As with many contemporary challenges, the case for foreign intervention in Iran has a clear precedent: NATO’s intervention in the former Yugoslavia against the murderous regime of Serbian president Slobodan Milošević.

That regime did not pose a direct military threat to NATO. Instead, the intervention that took place was moral and humanitarian, initiated in response to the mass violence and ethnic cleansing that ensued upon the breakup of Yugoslavia. Milošević’s ambition was to create a “Greater Serbia.” By fomenting hatred against Bosnian Muslims, Milosevic helped create an ethnic powderkeg in the heart of Europe, one that required American military power to defuse it and that became a signal foreign policy triumph for the Clinton administration.

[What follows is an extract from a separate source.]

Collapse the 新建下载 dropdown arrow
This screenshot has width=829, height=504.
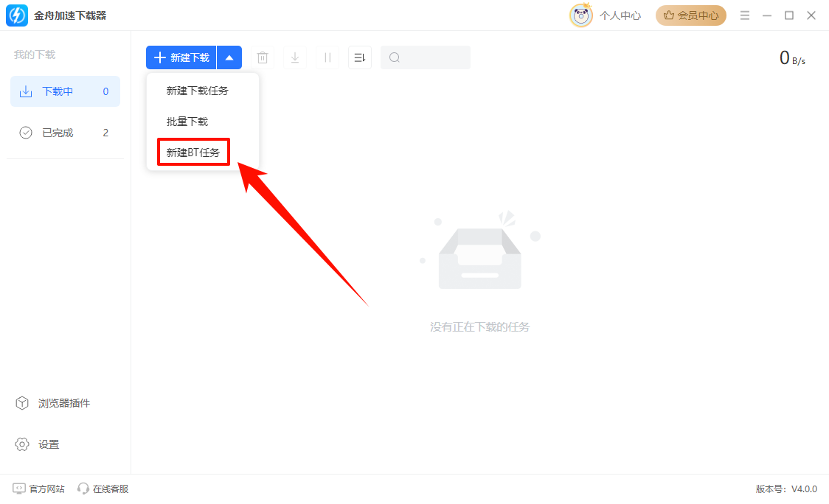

Indeed, Clinton’s decision to protect Bosnians marked a turning point in international politics. It legitimized the principle that protecting civilian populations can supersede absolute national sovereignty, and eroded the traditional distinction between internal repression and international conflict when fundamental human rights were at stake.

It’s worth recalling how Clinton’s decision came about. After hesitating for several years, Clinton approved NATO’s Operation Deliberate Force, a sustained air campaign against Bosnian Serb military targets. Four years later, in 1999, Clinton flexed the West’s military might once more–NATO conducted Operation Allied Force, striking Serbian military infrastructure and regime assets in Kosovo to protect ethnic Albanian civilians who were facing the prospect of mass slaughter.

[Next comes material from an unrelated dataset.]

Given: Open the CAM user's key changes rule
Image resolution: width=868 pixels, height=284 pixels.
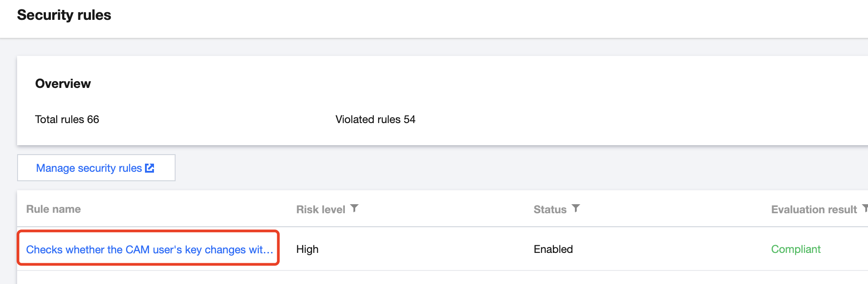Looking at the screenshot, I should 149,249.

These actions forced Serbia to negotiate the Dayton Accords, ended the Bosnian war, and compelled Serbian forces to withdraw from Kosovo. The Milošević regime ultimately collapsed and the Serbian leader ended up on trial for war crimes in The Hague, along with several of his confederates, including Radovan Karadzic. While the region continues to face political, ethnic, and institutional challenges, it has not experienced large-scale interstate or civil war since.

Notably, this model of intervention has been applied in Libya in 2011 (with the support of a United Nations Security Council Resolution) but has not been replicated in other humanitarian catastrophes—such as those in Sudan or Nigeria—where the international response has been limited largely to economic sanctions rather than military action.

Iran as the Next Test Case

Current negotiations with Iran are futile. Even if they should succeed, they would only ensure the survival of the Iranian regime. Given the regime’s ideological fanaticism, its continued endurance will remain a persistent challenge for neighboring states. Iran is unlikely to abandon its support for terrorist proxies, even if it formally commits to doing so on paper. Likewise, the regime will continue to pursue nuclear weapons as it rebuilds its defense systems and applies the lessons learned from the June 2025 “12-Days War.”

Any such agreement would be comparable to the Molotov–Ribbentrop non-aggression pact, which Germany and the Soviet Union signed to buy time and divide Poland while rebuilding their military capabilities—an approach that ultimately led to a catastrophic war. In this analogy, Iran mirrors both regimes: states led by ruthless leaders who exploited diplomacy not for peace, but for strategic advantage.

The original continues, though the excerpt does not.